The Giants will get Aaron Robinson back, but injuries have held him down. Sliding back into the slot may be the preferred destination, given Darnay Holmes’s struggles in coverage this past season.

If Schoen is looking to spend money, targeting Baltimore Ravens corner, Marcus Peters, could fit the bill. Given he has years of experience with Wink Martindale, the known ball hawk could be a nice addition opposite Adoree.

Per PFF, Peters is one of the best CB options on the free agent market, and he’s a perfect fit in Wink Martindale’s defense.

One of the league’s premier interception hawks at cornerback, Peters failed to record multiple picks for the first time in his career. The soon-to-be 30-year-old suffered a calf strain in December that sidelined him for the final three weeks of the regular season, but this was just his first season outside of 2021 where he didn’t log at least 900 snaps.

What would Marcus Peters bring to the Giants?

In 2022, Peters logged 791 total snaps, giving up 559 yards, five touchdowns, and recorded one interception. Considering he’s never recorded less than three interceptions in his career, his most recent season is an anomaly.

With that being said, at 30 years old, Peters is certainly heading toward the back end of his prime but still has plenty of value as a CB2. Given his experience in a heavy man coverage scheme, Wink may love to have one of his former players that has helped lock down receivers for a long time.
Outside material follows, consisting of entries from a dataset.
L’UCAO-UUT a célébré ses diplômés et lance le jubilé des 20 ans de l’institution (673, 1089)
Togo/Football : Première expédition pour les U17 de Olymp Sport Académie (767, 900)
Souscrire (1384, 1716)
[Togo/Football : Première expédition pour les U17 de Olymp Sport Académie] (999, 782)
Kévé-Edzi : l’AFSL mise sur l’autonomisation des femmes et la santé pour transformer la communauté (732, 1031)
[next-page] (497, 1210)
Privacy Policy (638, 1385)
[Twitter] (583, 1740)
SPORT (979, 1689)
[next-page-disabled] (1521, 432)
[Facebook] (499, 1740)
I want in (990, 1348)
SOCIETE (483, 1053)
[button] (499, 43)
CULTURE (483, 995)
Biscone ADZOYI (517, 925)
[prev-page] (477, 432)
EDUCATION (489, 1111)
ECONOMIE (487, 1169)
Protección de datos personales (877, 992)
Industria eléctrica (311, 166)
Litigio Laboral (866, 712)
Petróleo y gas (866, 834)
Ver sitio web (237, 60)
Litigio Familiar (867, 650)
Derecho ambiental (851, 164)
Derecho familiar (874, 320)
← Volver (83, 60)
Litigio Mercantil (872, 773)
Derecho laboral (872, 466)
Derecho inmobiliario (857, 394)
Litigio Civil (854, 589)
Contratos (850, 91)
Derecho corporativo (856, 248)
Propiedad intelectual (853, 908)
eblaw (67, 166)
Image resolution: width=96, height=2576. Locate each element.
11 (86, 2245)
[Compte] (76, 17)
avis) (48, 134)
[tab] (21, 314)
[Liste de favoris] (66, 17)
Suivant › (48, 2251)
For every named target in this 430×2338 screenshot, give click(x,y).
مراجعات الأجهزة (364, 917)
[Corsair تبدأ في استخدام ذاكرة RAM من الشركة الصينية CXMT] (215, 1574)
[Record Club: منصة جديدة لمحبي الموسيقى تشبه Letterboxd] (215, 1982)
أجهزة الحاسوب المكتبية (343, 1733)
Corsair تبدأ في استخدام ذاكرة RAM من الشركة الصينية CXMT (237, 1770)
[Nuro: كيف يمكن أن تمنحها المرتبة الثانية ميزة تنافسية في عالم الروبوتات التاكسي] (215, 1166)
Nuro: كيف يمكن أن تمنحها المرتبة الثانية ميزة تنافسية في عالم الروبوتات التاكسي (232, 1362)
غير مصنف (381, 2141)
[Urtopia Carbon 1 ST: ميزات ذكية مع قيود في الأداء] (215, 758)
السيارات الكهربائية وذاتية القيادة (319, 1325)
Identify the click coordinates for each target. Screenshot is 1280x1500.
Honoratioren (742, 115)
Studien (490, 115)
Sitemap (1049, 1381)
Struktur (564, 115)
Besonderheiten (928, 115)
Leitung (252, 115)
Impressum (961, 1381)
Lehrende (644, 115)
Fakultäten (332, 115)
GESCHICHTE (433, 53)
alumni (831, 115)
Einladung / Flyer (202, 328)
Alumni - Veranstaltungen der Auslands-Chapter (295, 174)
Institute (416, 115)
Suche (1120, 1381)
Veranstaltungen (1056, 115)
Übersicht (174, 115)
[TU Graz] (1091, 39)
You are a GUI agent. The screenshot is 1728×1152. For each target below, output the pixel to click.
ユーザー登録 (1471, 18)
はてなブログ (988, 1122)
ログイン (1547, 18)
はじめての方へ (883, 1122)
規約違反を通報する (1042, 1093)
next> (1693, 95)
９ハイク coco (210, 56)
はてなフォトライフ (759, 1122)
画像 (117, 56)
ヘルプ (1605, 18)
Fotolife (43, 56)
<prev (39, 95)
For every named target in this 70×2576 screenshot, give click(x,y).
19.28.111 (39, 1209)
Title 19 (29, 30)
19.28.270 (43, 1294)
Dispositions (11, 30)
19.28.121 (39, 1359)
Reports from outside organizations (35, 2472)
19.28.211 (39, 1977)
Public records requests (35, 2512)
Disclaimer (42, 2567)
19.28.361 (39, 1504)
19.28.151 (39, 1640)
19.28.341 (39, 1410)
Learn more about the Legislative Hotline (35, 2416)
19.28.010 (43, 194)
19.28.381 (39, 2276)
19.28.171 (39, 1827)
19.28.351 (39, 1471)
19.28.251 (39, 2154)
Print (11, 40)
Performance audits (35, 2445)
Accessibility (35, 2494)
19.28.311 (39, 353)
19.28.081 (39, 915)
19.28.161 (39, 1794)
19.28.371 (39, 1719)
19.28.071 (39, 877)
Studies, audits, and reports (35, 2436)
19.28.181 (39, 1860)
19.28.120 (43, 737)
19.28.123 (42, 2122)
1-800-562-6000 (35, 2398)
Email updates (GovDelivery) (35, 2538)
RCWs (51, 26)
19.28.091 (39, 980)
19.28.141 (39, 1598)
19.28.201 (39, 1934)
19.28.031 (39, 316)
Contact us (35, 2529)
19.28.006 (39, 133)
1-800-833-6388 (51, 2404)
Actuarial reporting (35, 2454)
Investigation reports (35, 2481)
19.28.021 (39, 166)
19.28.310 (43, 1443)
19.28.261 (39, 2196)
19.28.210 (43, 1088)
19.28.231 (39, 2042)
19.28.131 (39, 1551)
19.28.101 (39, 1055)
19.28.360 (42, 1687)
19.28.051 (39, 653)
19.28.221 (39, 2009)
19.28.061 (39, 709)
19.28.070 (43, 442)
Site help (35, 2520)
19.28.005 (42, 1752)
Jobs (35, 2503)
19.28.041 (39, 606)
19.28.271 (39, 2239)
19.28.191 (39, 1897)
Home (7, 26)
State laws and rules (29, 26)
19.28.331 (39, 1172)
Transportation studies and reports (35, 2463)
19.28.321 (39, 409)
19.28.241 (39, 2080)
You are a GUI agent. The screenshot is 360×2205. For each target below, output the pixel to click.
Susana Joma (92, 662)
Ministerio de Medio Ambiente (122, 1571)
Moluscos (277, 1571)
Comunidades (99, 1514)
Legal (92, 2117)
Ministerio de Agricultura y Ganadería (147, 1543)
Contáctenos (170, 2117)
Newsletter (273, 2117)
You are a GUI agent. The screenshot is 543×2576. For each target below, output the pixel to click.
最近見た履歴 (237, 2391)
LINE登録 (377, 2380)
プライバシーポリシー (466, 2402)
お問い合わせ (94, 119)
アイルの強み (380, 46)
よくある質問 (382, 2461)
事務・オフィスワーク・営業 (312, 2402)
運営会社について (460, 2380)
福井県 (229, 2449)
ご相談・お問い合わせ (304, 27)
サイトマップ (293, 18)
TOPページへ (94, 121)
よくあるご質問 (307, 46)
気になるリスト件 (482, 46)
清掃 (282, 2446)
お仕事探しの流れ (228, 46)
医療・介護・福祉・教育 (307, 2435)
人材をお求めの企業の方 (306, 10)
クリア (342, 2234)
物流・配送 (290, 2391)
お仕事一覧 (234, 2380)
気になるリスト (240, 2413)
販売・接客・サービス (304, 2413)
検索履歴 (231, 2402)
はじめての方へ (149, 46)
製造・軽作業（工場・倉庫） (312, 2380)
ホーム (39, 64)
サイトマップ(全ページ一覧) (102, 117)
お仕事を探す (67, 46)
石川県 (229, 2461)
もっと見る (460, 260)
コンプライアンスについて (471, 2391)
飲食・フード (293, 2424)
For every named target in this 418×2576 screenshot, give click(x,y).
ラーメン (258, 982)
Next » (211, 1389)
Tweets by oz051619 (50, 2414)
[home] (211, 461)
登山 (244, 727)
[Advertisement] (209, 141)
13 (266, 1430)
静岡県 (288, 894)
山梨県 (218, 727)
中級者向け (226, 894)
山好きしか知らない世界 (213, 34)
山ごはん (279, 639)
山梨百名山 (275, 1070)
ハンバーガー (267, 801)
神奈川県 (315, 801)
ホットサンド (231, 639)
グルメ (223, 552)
Good man coverage corners and a quality free safety in Xavier McKinney would allow Wink to open up his blitz packages and put pressure on opposing quarterbacks.

Spotrac has Peters at a $9.8 million market value in terms of average annual salary. They have him signing a two-year, $19.8 million deal, and for $10 million, it might be worthwhile to spend a bit and lock down a key position on the defensive side. Alternatively, going after a quality linebacker could be in the cards, which we turn our direction toward Tremaine Edmunds of the Bills or even David Long from the Tennessee Titans.

As aforementioned, the Giants have plenty of needs and, unfortunately, don’t have unlimited capital. They will solve a few spots through the draft, but they have no choice but to spend some money on key positions via free agency.